A special case of a pack_<artifact_type>() method is the result artifact type — a scalar or simple value (int, float, str, bool) stored directly in run metadata (visible in run.status.results and in the MLRun UI without downloading anything). For result types, the pack method returns a plain dict with the key and value instead of an (Artifact, instructions) tuple:

def pack_result(self, obj: MyType, key: str) -> dict:
    # Stored as run metadata, not as a file artifact
    return {key: obj.score}

DefaultPackager already provides a generic pack_result implementation, so you only need to override it if you want custom extraction logic (e.g. pulling a specific field from your type). The "result" type is always available for packing.

4. Implement unpack_<artifact_type>() methods#

Each unpacking method takes a DataItem and the instructions that were stored during packing, and returns the reconstructed object:

import mlrun


def unpack_file(self, data_item: mlrun.DataItem, file_format: str = "json") -> MyType:
    # Download the artifact to a local path
    local_path = data_item.local()

    # Reconstruct the object
    return MyType.load(local_path, format=file_format)

Each instruction parameter (e.g. file_format) must be optional (have a default value) so that the method can also handle objects that were logged manually rather than through this packager.

The class variables DEFAULT_UNPACKING_ARTIFACT_TYPE must be equal to one of the artifact types defined by your unpack_<artifact_type> methods, so that when users log without an explicit artifact type, the packager knows which method to call.

For pack-only packagers, you can skip implementing unpack_<artifact_type> methods entirely — the artifact type is automatically excluded from unpacking validation, so no extra configuration is needed. Real-world examples:

  • Pack-only: PIL Image → PNG (no need to reconstruct the original PIL object from the logged PNG)

  • Unpack-only: reading a legacy serialization format that should no longer be written (e.g. unpack_v1 for backward compatibility while new outputs use pack_v2)

5. Clean up temporary files#

If your pack_<artifact_type> or unpack_<artifact_type> methods write files to disk, call self.add_future_clearing_path(path) so MLRun deletes them after the artifact is uploaded. This prevents temporary files from accumulating on the worker.

6. Set the priority (optional)#

The PRIORITY class variable (integer 1–10, 1 = highest priority) controls which packager is selected when multiple packagers can handle the same type. Custom packagers default to priority 3, which is higher than the built-in packagers at 5. You rarely need to change this unless you have multiple custom packagers competing for the same type - which is not how the packagers are intended to be used (XPackager should handle type x).

class MyTypePackager(DefaultPackager):
    PRIORITY = 2  # Higher priority than other custom packagers
    ...

7. Register the packager in your project#

Use add_custom_packager() to register your packager:

project.add_custom_packager(packager="my_module.MyTypePackager", is_mandatory=True)
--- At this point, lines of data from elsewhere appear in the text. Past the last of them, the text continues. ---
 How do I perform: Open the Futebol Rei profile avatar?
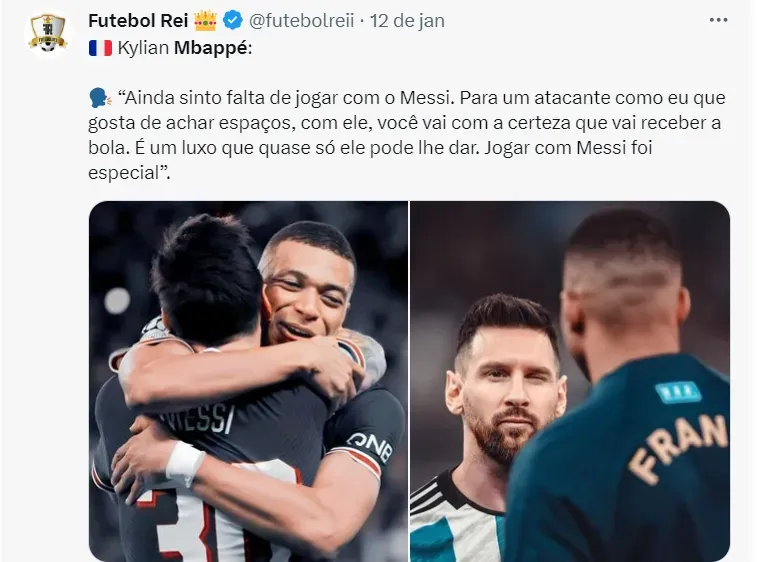click(47, 34)

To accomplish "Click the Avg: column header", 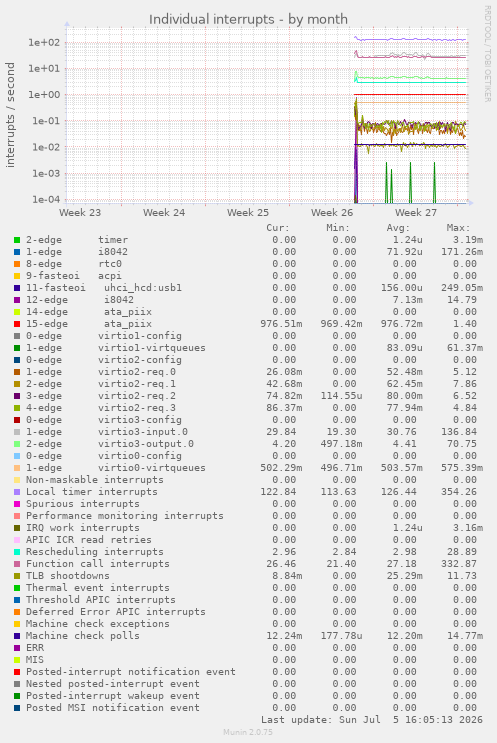I will pyautogui.click(x=398, y=228).
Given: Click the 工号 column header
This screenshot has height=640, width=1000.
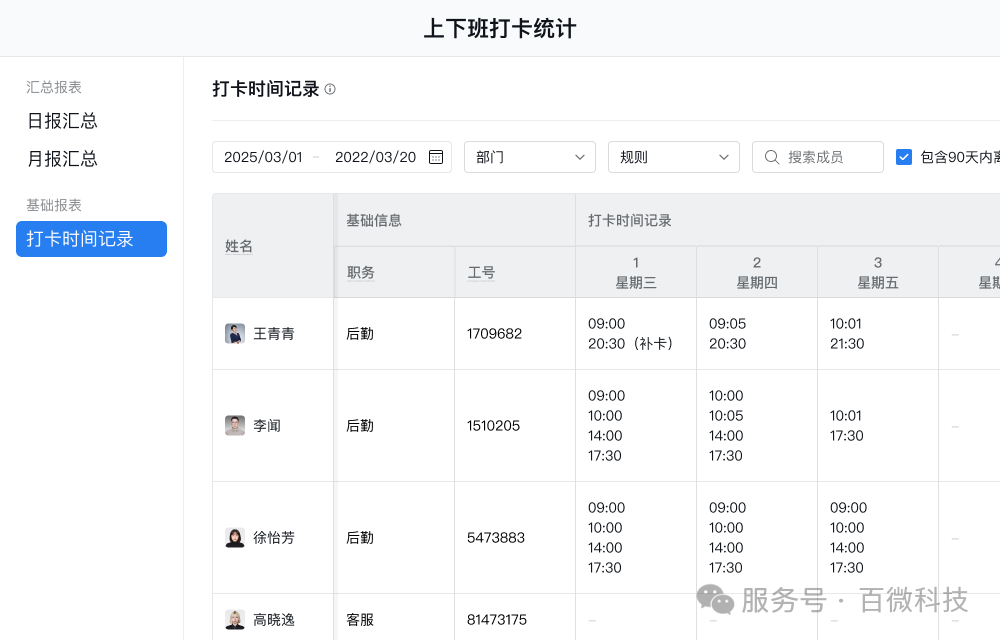Looking at the screenshot, I should (480, 271).
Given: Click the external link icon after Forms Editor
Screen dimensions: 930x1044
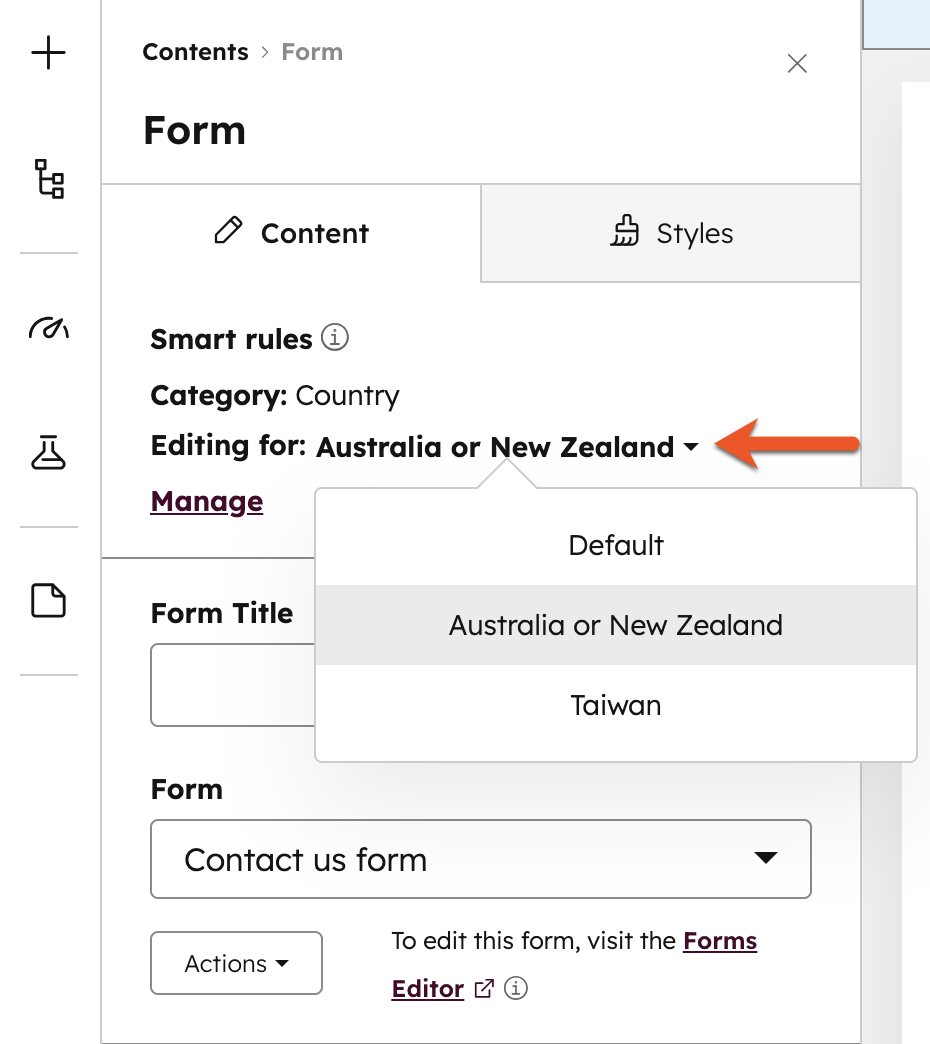Looking at the screenshot, I should [483, 989].
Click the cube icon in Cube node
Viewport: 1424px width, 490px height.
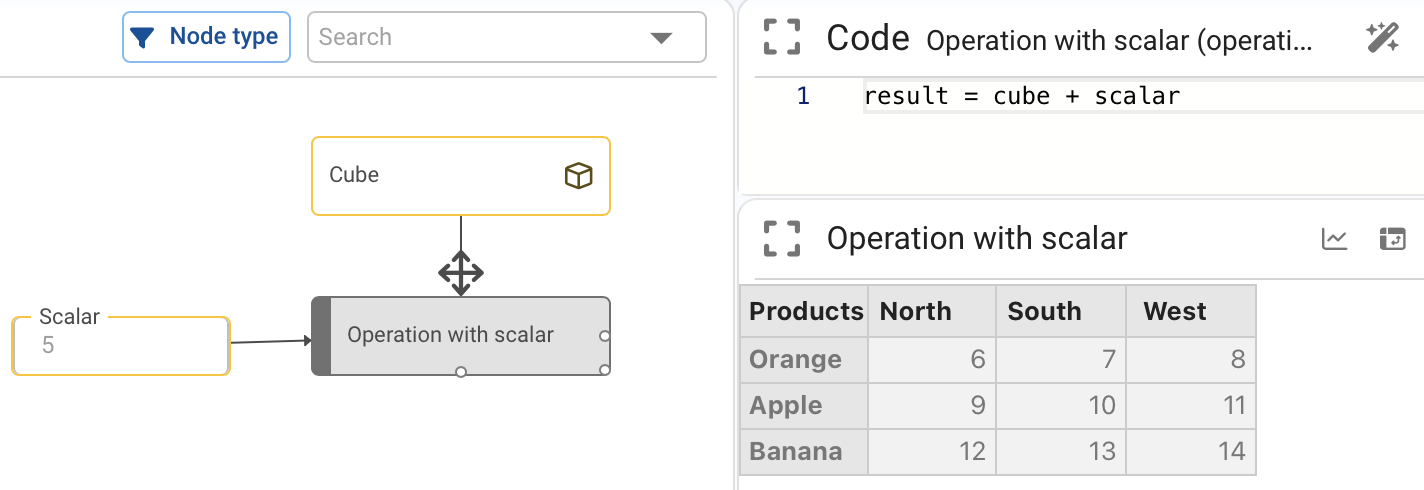578,176
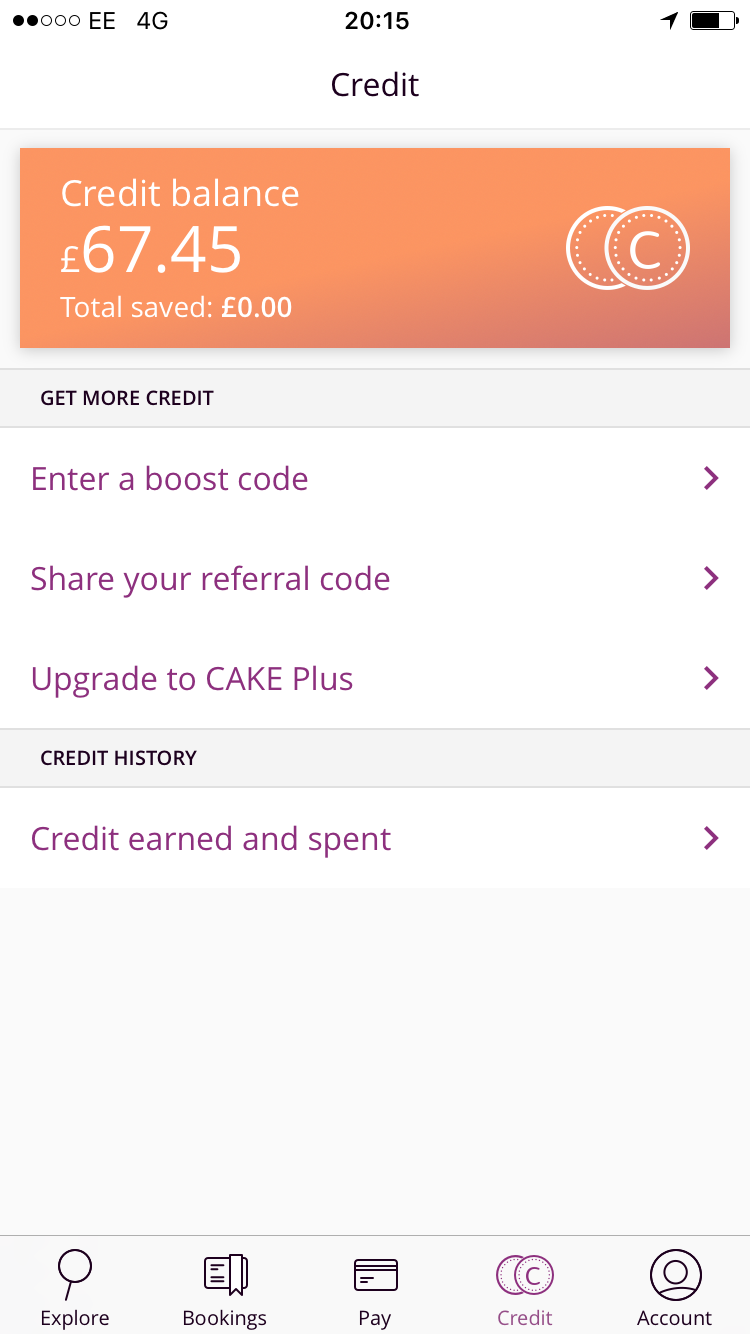The height and width of the screenshot is (1334, 750).
Task: Tap the location arrow in status bar
Action: [670, 20]
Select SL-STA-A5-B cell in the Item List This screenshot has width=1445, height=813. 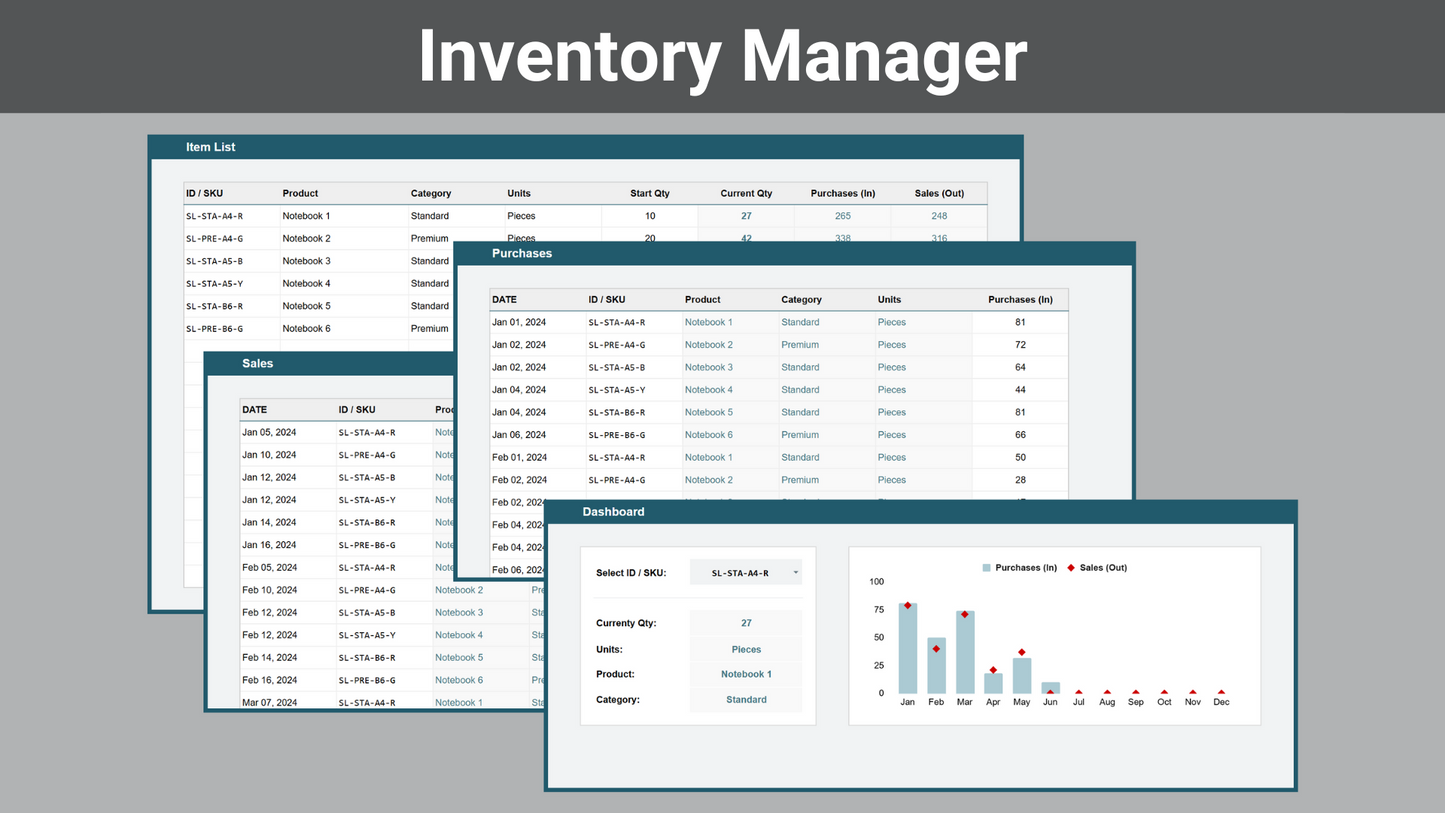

The is_mandatory flag controls what happens when the packager fails to import on a remote worker:

  • True — the run fails immediately with an import error

  • False — the packager is silently skipped and the fallback pickle behavior is used

To remove a registered packager:

project.remove_custom_packager("my_module.MyTypePackager")

8. Make the packager importable on the remote worker#

When running remotely, the worker must be able to import your packager module. There are several ways to achieve this:

  • Pull at runtime (simplest) — set the project source with pull_at_runtime=True so the code is fetched before execution:

    project.set_source(source="./", pull_at_runtime=True)
    
  • Build into the function image — include the packager source in the function's build so it is baked into the container image

  • Shared storage — place the packager module on a shared volume and configure the function's working directory to point there

If the packager module is missing at runtime, the run fails immediately when is_mandatory=True, or falls back to pickle when is_mandatory=False.